All about Pea
Posted on October 12th, 2011
On a more positive note…
This kid of mine is four (and a third), which I find absolutely, positively crazy. I’ve been parenting this long, and I still don’t have it down! (You experienced parents may laugh at my naïveté now.)
She still likes dinosaurs and volcanoes, but she also likes princesses, extant animals (particularly birds), plants, and — gasp — jewelry and makeup. She flirts shamelessly with men. I am relieved that at school she plays with the boys and with the girls, because frankly, boys are easier to get along with (there is always some girl drama going on in her class). Also, she is more into pretending to be an animal or a superhero than she is playing house — so more power to her.
She’s gotten articulate. Socially appropriate in a lot of situations (she handles compliments from strangers better than I do), at least for a four-year-old. She lies occasionally (badly, but will ‘fess up almost immediately).

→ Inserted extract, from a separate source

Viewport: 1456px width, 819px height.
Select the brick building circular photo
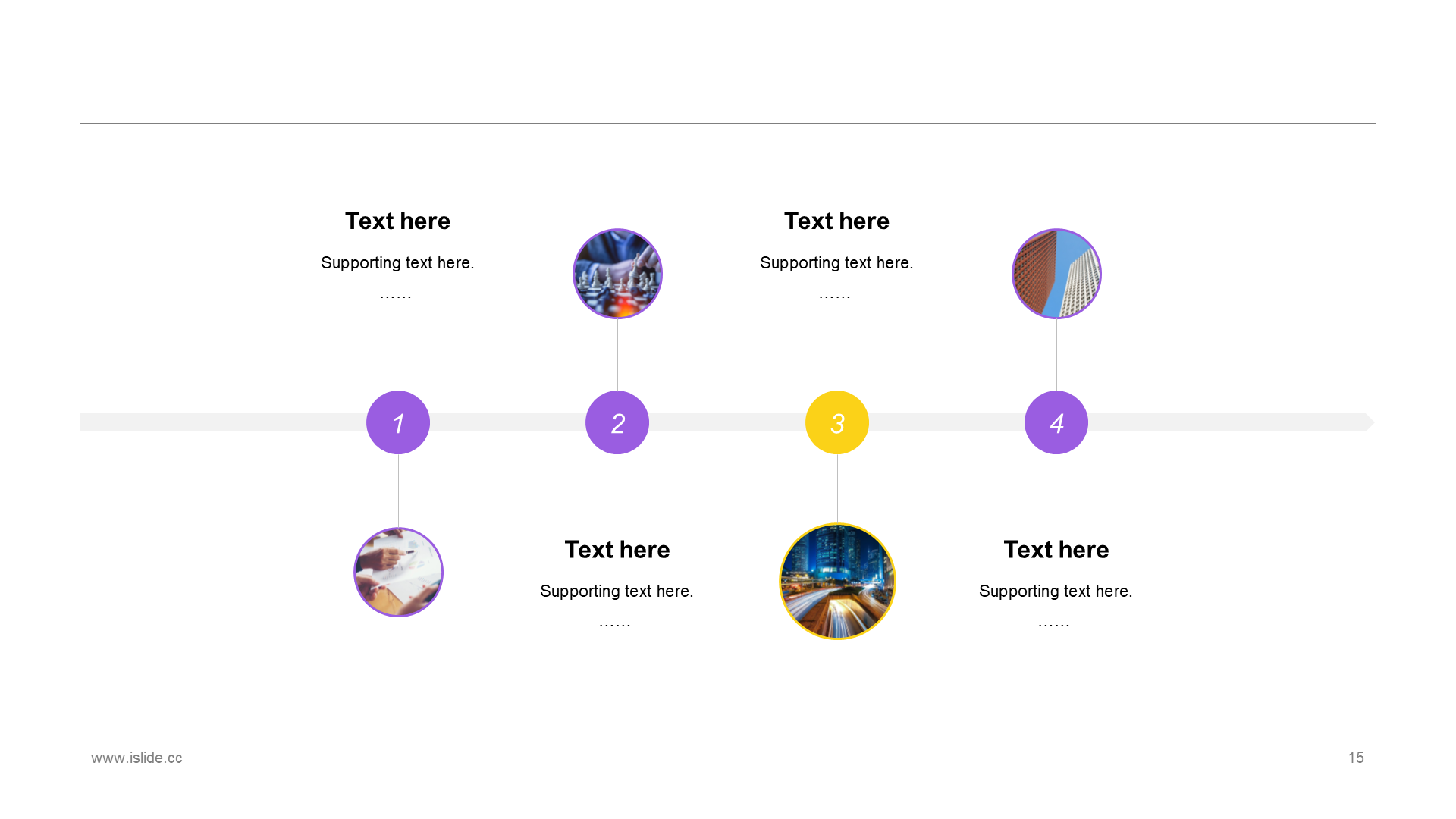[1056, 274]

She has been in a very demanding phase, but we have been cracking down on rudeness and it’s helping a lot. We tried ignoring her when she made demands vs. asking, but…that doesn’t work. Forcing her to ask nicely does work, and it’s gotten much better. Now our response to most demands? “That’s nice.” It usually prompts the polite request.
It is a constant tension between underestimating her and overestimating her. I’m guessing that’s probably going to continue until I’m, well, dead.

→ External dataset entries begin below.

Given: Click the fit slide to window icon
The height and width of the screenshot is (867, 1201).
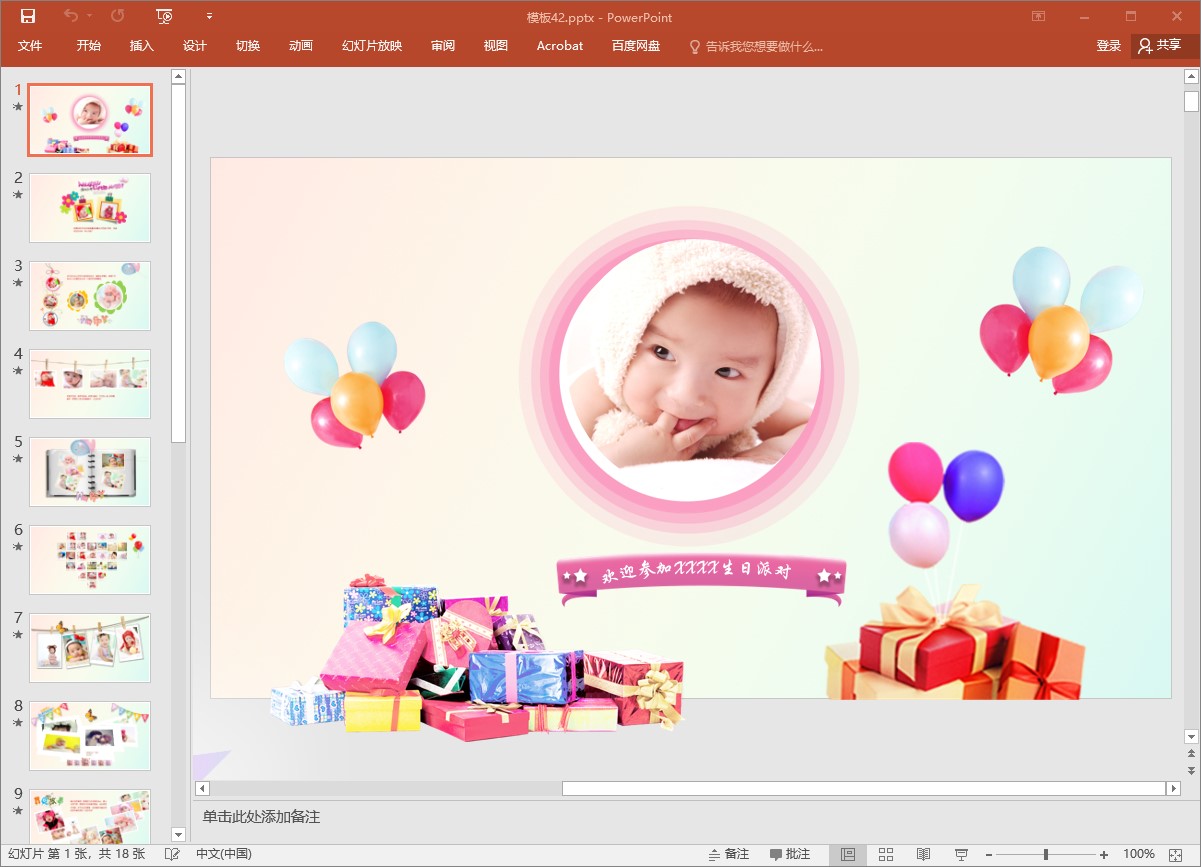Looking at the screenshot, I should click(1175, 854).
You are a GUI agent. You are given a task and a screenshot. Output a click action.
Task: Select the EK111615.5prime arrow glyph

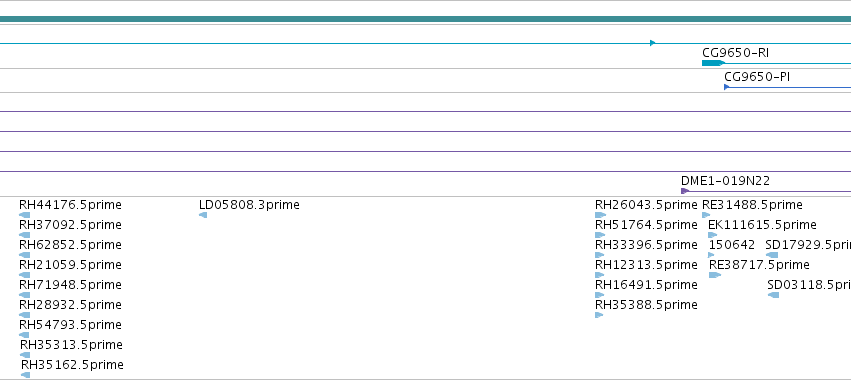point(713,235)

She has no interest in reading yet, although she will look at her books and will make up stories to go along with the pictures. Part of me wants to push her harder (the whole world will open up!) but I’m holding off. I like that she’s making up her own stories.
So we read to her, she recognizes her letters and some words, and we talk about rhyming and sounds (like if I say, “What does ‘s’ sound like?” she will answer, “Sssssss” and she can generally think of some things that start with that sound). I figure (hope) it’ll click sometime soon.

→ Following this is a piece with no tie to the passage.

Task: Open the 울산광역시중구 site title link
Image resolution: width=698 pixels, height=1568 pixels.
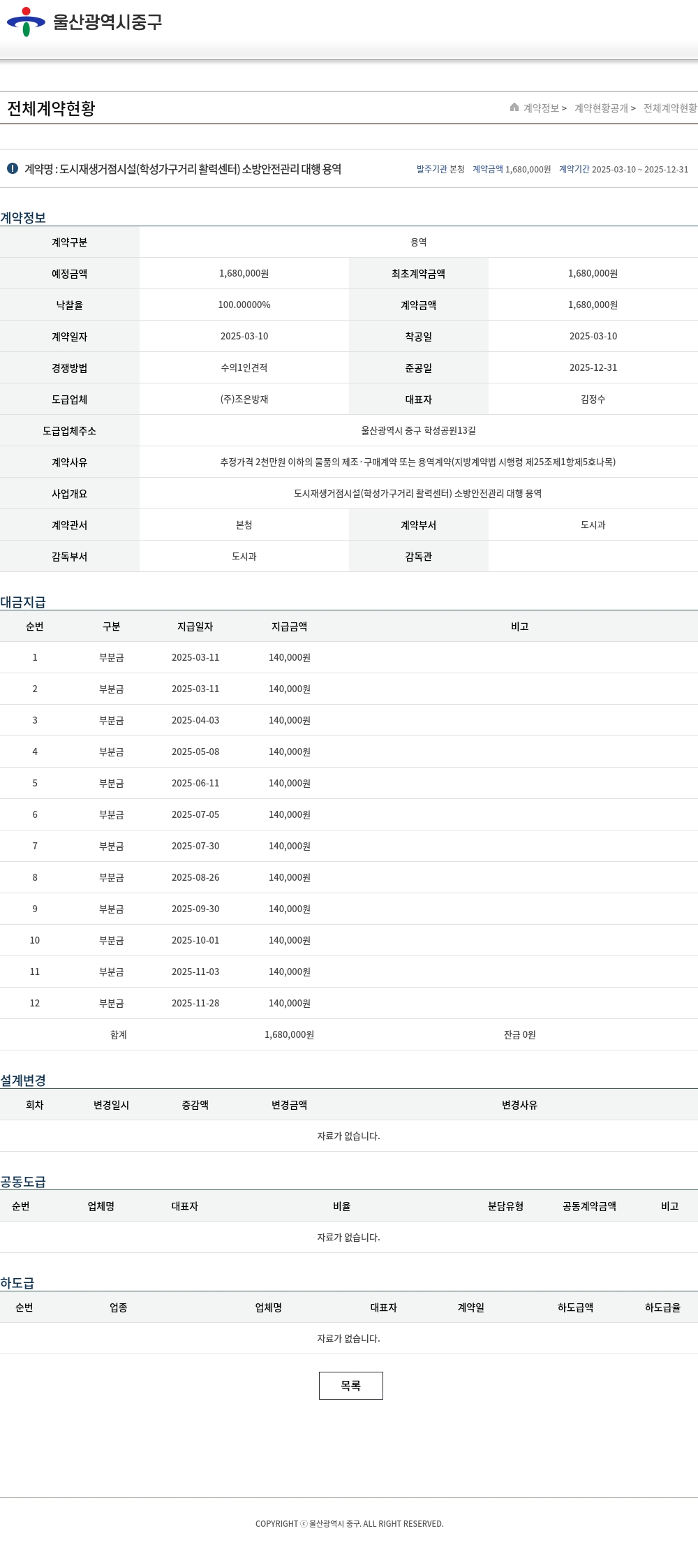Action: [x=107, y=22]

She is very interested in rules and turns, like the rules of the road and the rules governing taking turns on the elevator or at the store. This does not necessarily mean she won’t try to take my turn when we’re playing a matching game.
I have to say that I like the kids shows she watches (mostly from the PBS Kids website, but even the most insipid, like Diego) because she’s always learning something from them and surprising me with it.
The biggest difficulty we have with her is wanting things. New toys, plush animals, and so on. If she gets something new, she wants something else. Given that we try not to buy a lot of stuff, it’s disheartening. Telling her “birthday and Christmas” hasn’t been helpful, so I started a wishlist for her. Saturday, after a major tantrum (M took video; it was that epic) when we didn’t buy her a stuffed turkey (!) at the fish hatchery store a scant hour after getting a small orca at the Bonneville Dam gift shop, I sat down with a legal pad and had her list everything she wanted (including a plush yak — where does this come from?). The list is on the refrigerator, and every time she thinks of something, I write it down.* It has made a huge difference in only three days.
(I did buy her a pot of Gerber daisies the other day on a whim, but she did just get a vaccine, so I figured it was OK. Also, I love Gerber daisies and now she knows what Gerber daisies are and told people in the grocery store line. Win/win/win?)
The weakest link in our parenting is our exhaustion at the end of the day; it is really hard to be consistent when we are that tired and have been sick. I’ve made a larger effort to be consistent during the days (enforcing manners, etc.), making sure her blood sugar is level, that sort of thing. She’s eating a LOT right now (much more than I do).
Supper is still not much fun, but she will occasionally try new things. Occasionally. She eats fruit eagerly but veggies, not so much. She shocked the heck out of me the other day by asking about fiber, and we played a game about what foods have fiber and what foods don’t. (I think she was crushed to discover Kraft Mac was almost entirely fiber-free.)
The rules we enforce the most are:
- Asking nicely.
- Saying please and thank you and you’re welcome.
- Saying thank you when complimented.
- Answering questions when asked.
- Sitting at the table when we are eating, even if she is refusing to eat.
- Asking to be excused from the table.
- Not writing on Mama’s journals/notepads.
- Taking dishes to the counter.
- Putting dirty clothes in the dirty clothes bin.
- Putting art supplies away when done.
- Putting toys and books away before new toys/books may be used.
- Showering herself (with help with the shampoo and drying off).
She’s 3’7 and 45 pounds — essentially 91st percentile for weight and 93rd for height. (This, my little <3% baby!) She wears a 5/6 in US sizes, 110/120 in Hanna Andersson, a size 12 shoe, and my hats are only a bit too big for her.
It goes fast.
*This is an idea kind of cribbed from the Willpower book I read. I figured that if I gave her a kind of closure for these “wants,” even if it was just putting it on a list, it might help her resolve the desire to have these things.